> _Objective_
Count the rows below that contain the word "date" and give only the number.

> _Information provided_
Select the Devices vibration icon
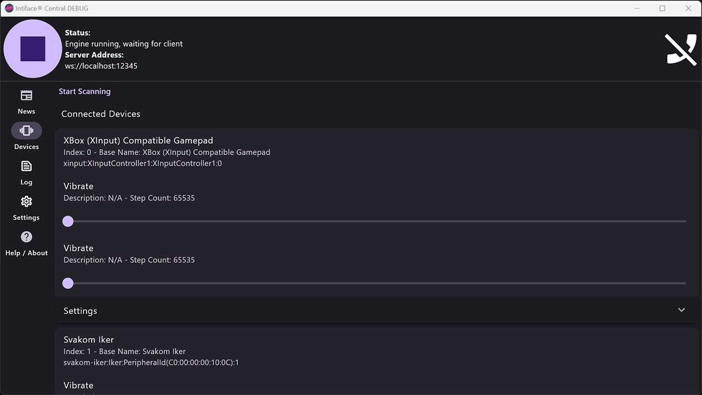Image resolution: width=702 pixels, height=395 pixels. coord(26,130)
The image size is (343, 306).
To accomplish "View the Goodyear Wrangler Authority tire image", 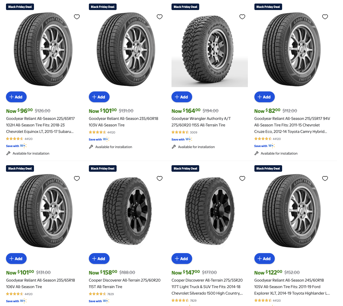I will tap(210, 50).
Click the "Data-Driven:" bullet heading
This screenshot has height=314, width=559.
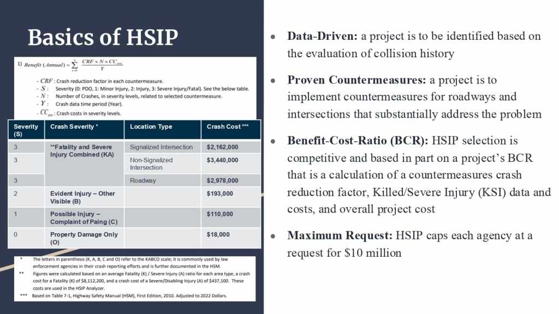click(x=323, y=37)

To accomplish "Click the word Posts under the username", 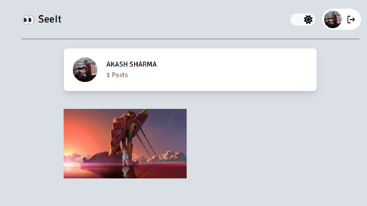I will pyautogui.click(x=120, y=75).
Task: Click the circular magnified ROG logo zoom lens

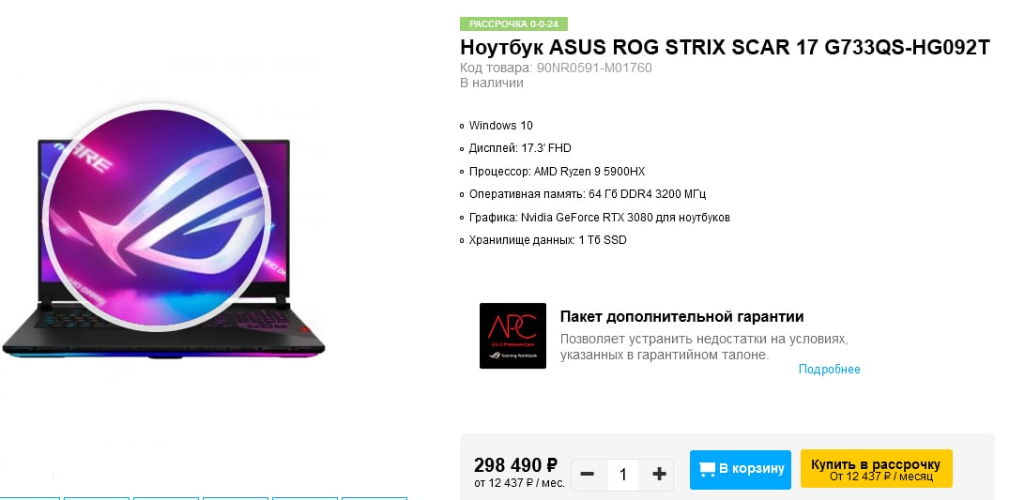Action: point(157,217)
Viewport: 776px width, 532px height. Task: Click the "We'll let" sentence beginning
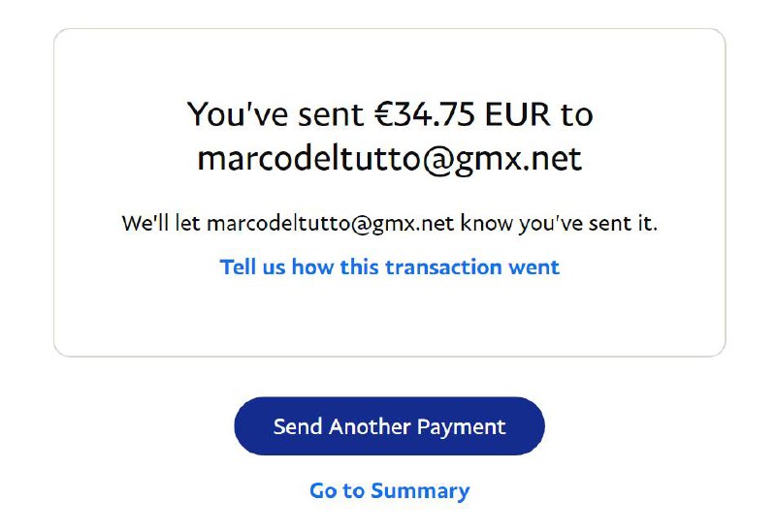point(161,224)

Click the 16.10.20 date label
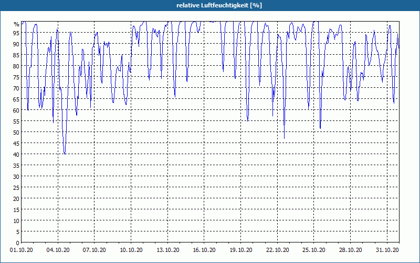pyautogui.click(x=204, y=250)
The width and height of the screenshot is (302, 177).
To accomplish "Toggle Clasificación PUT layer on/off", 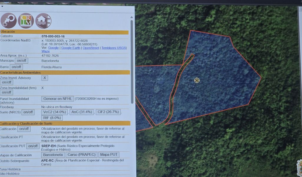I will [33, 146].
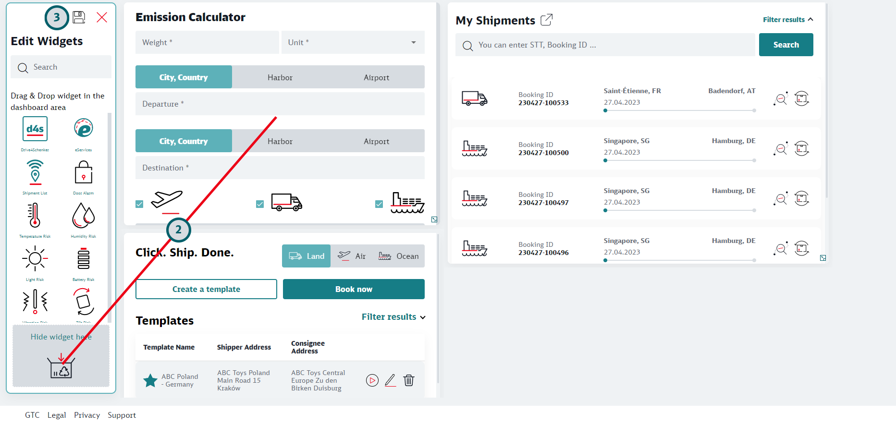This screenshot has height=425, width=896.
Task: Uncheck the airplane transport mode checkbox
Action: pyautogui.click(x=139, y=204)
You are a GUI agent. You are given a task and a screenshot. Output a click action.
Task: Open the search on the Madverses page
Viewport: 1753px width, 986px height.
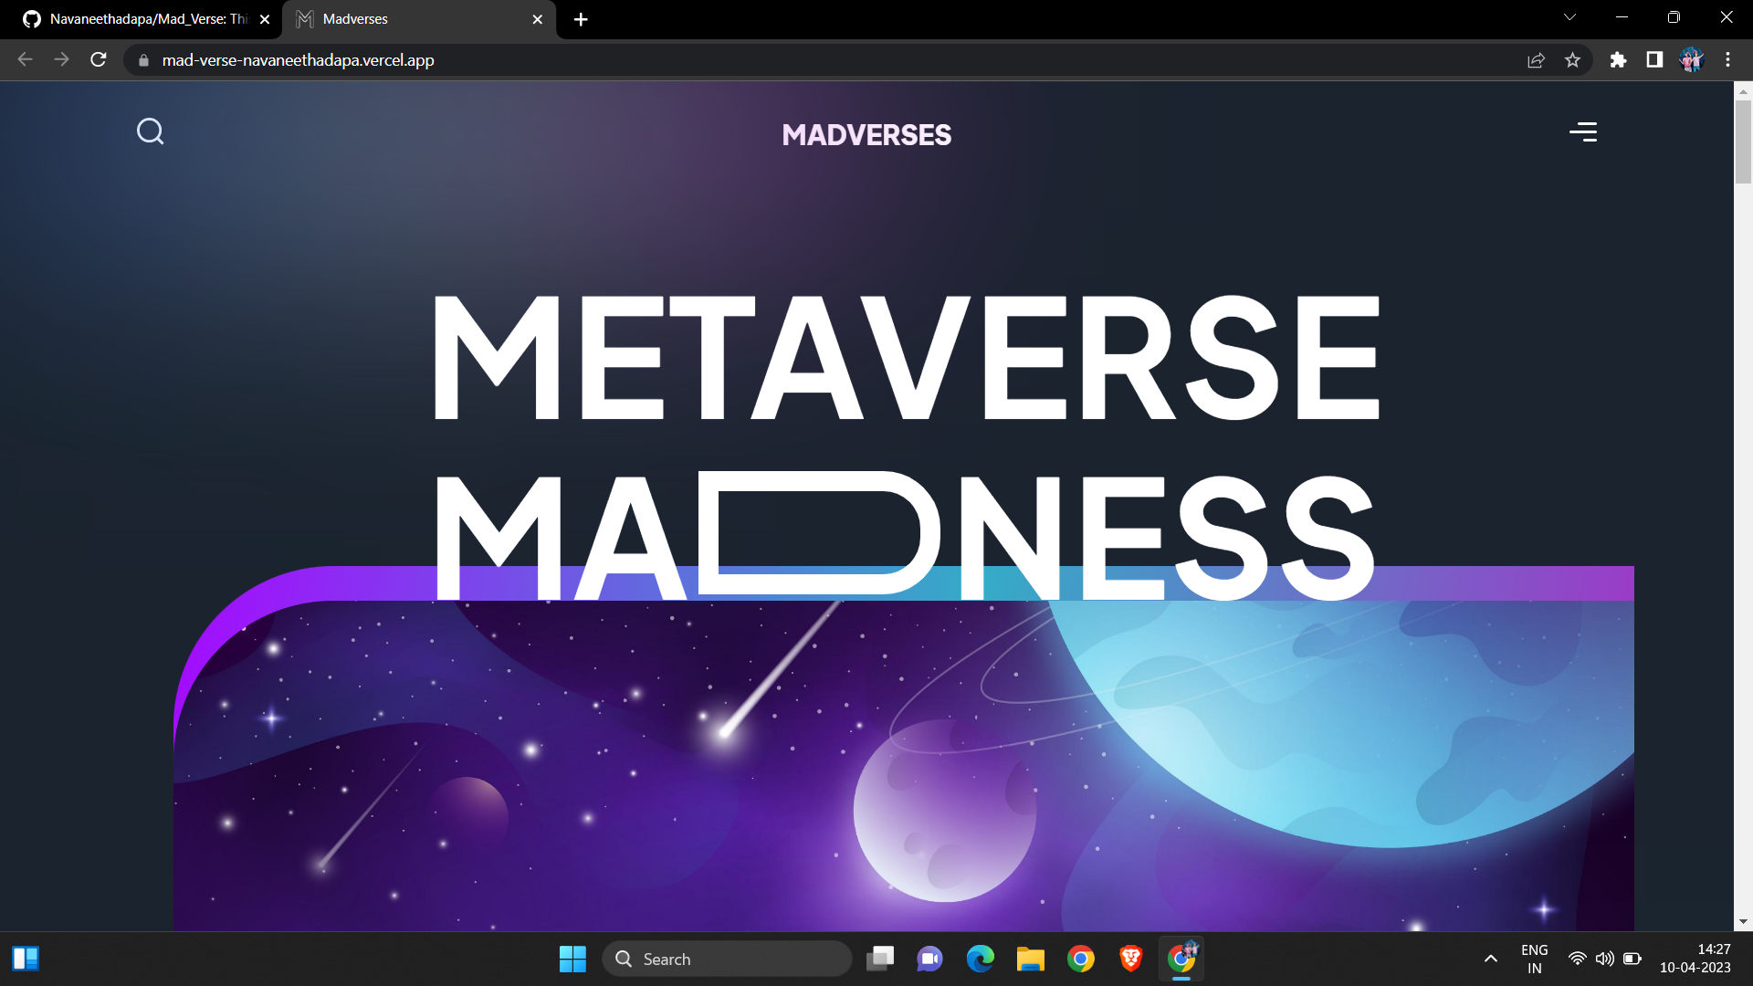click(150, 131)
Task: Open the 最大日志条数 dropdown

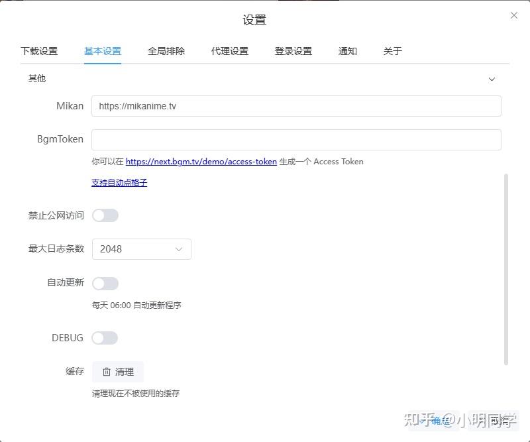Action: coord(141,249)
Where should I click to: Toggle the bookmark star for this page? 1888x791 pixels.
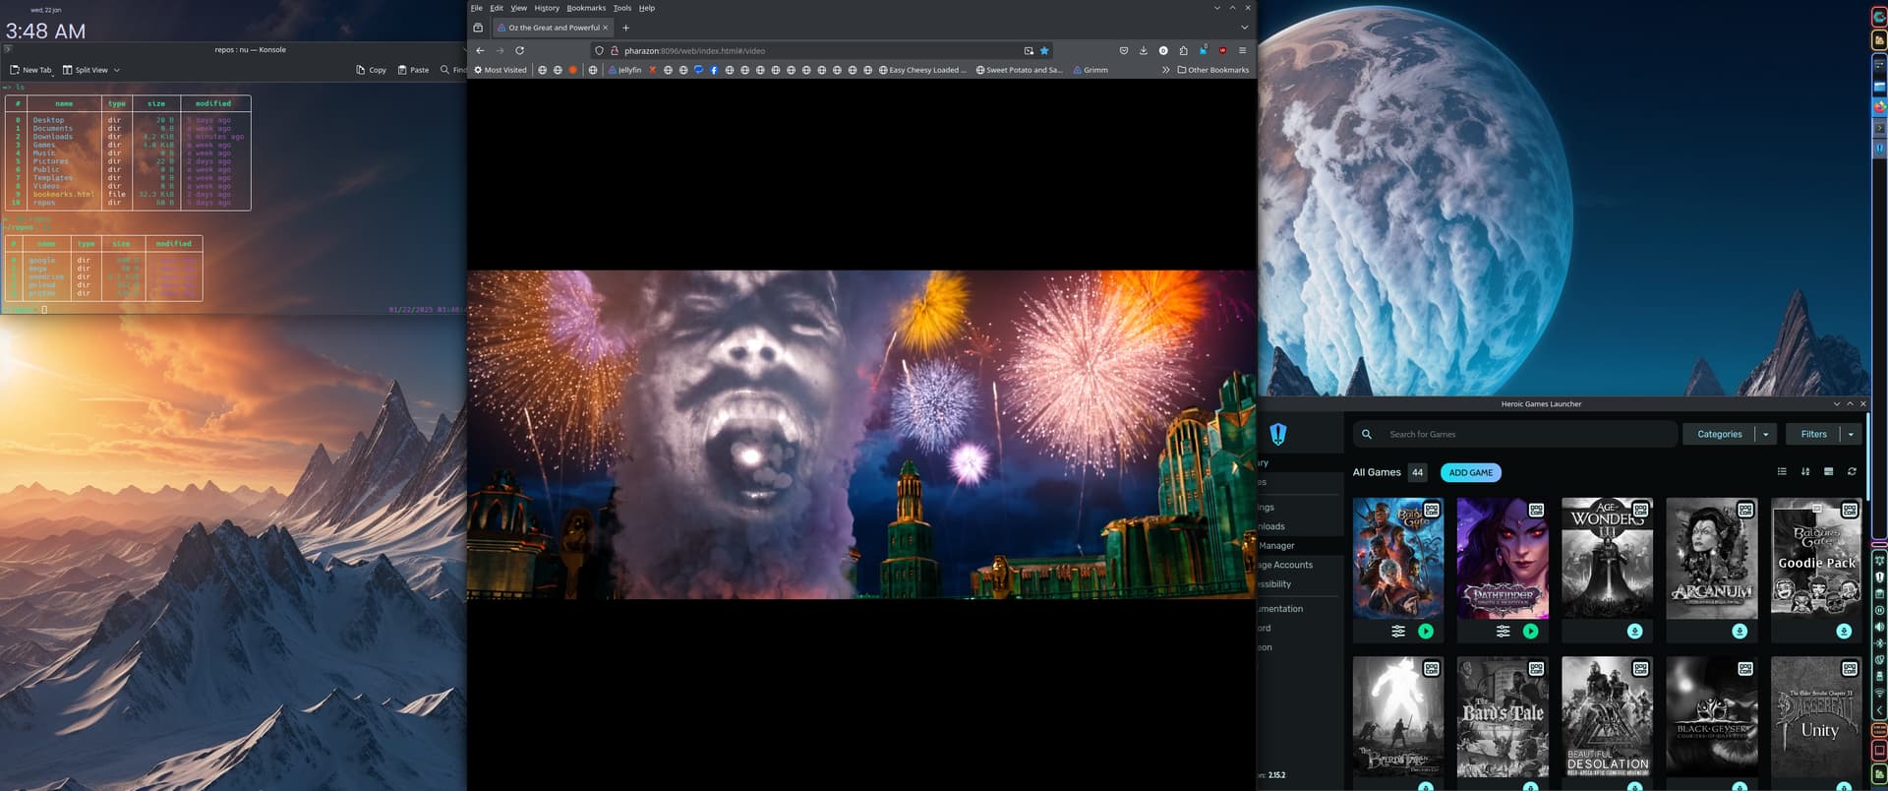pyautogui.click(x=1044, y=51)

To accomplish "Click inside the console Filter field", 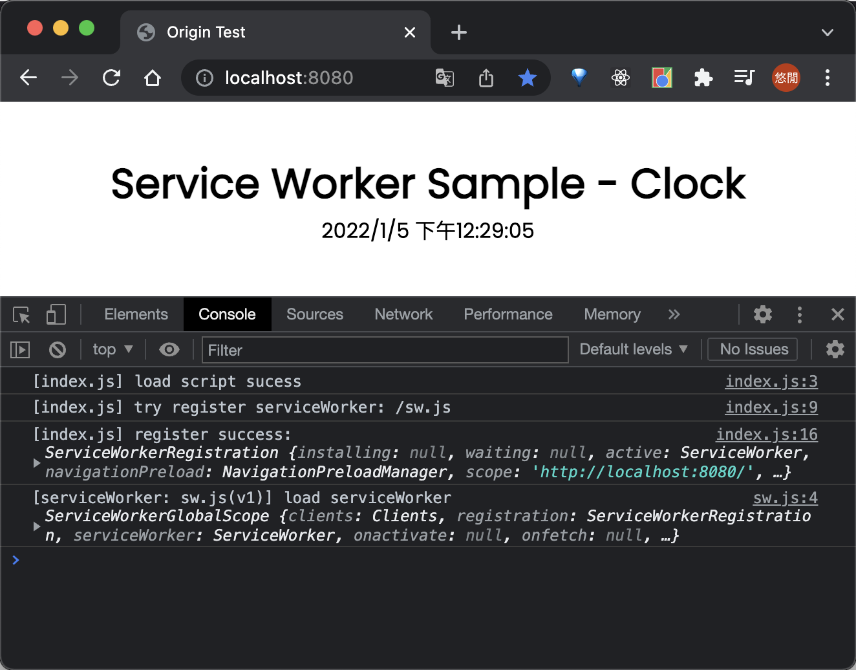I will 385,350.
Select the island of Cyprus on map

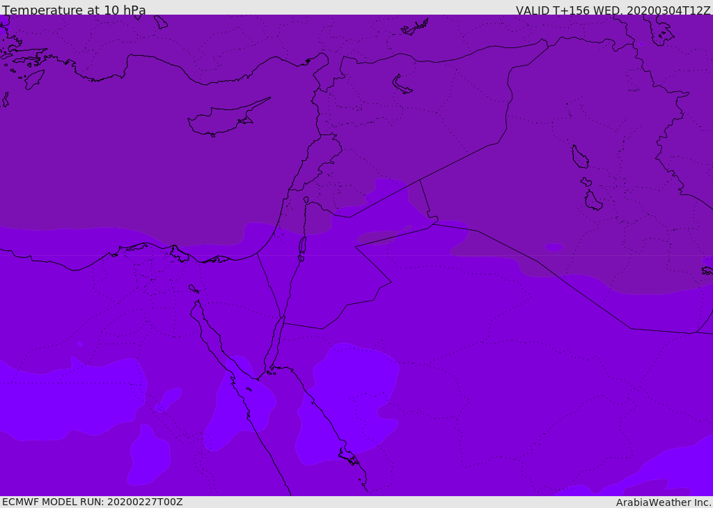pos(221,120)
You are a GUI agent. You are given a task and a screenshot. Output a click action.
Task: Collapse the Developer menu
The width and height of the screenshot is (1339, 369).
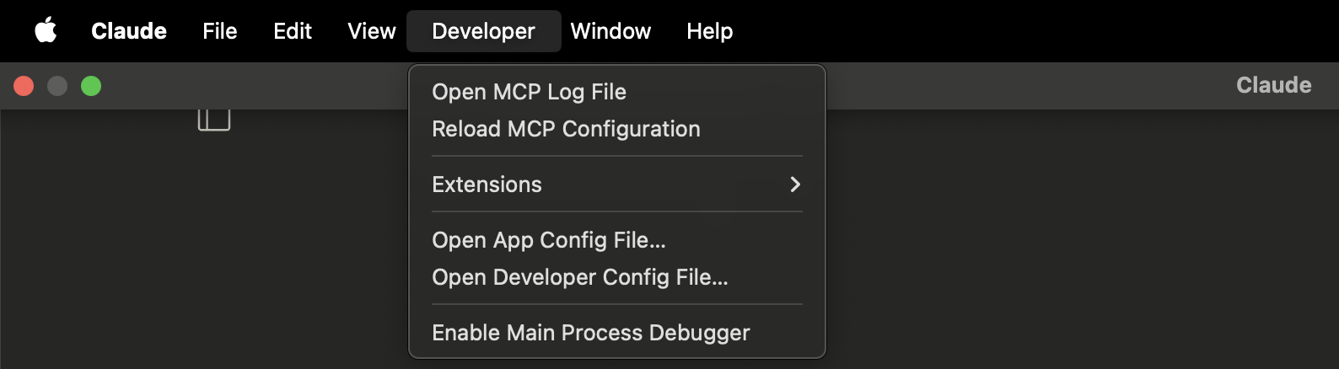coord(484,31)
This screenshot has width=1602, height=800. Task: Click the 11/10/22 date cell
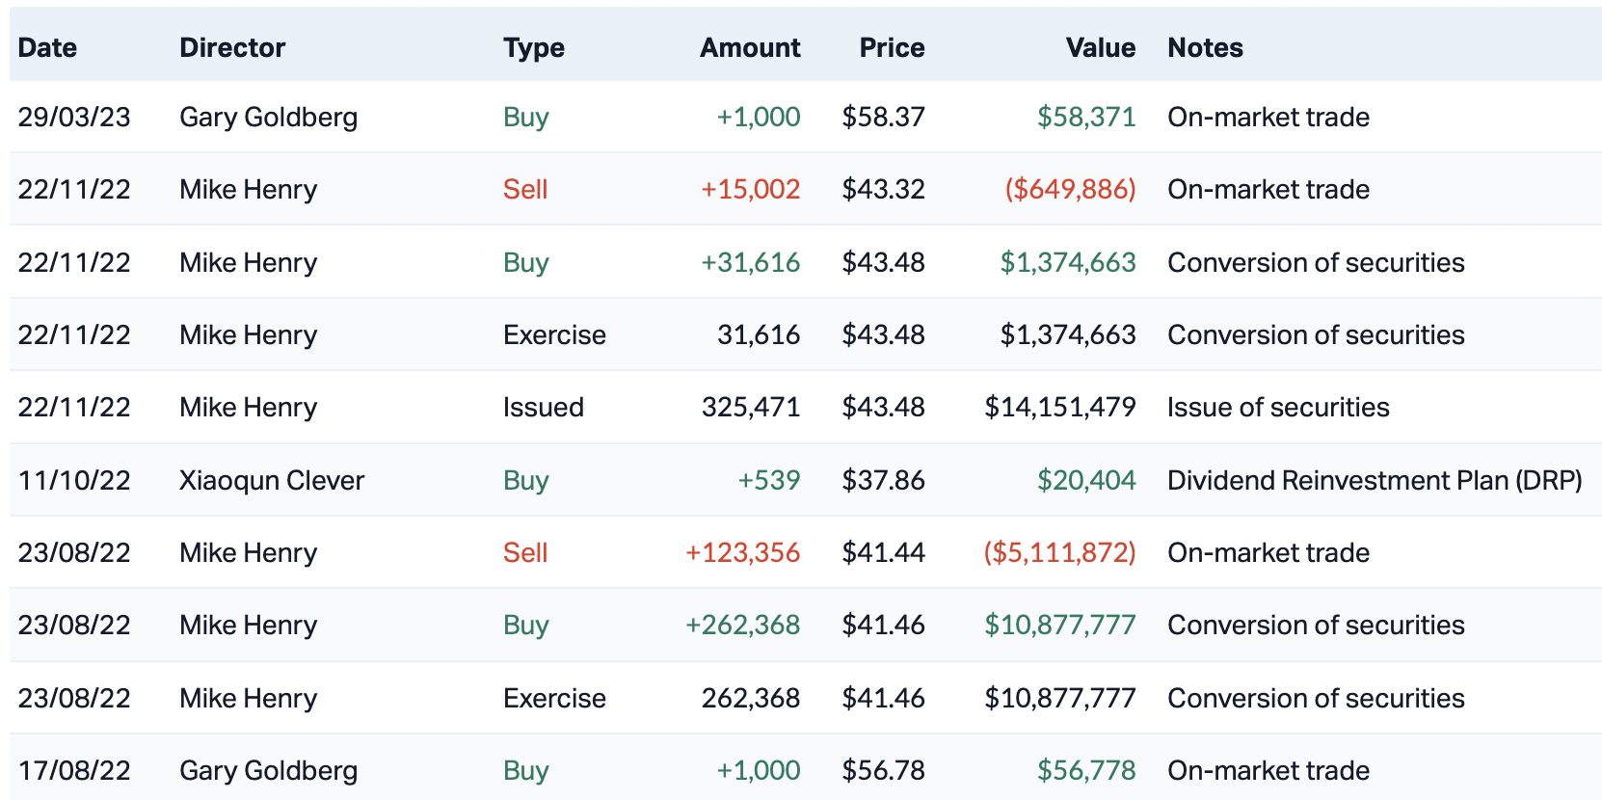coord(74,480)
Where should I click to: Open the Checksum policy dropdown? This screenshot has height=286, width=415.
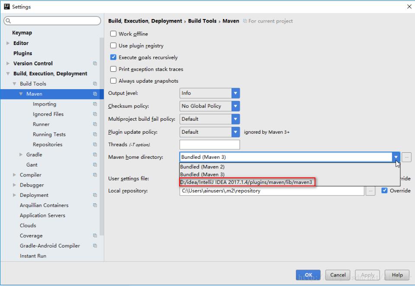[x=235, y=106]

> _Response for this exercise_
2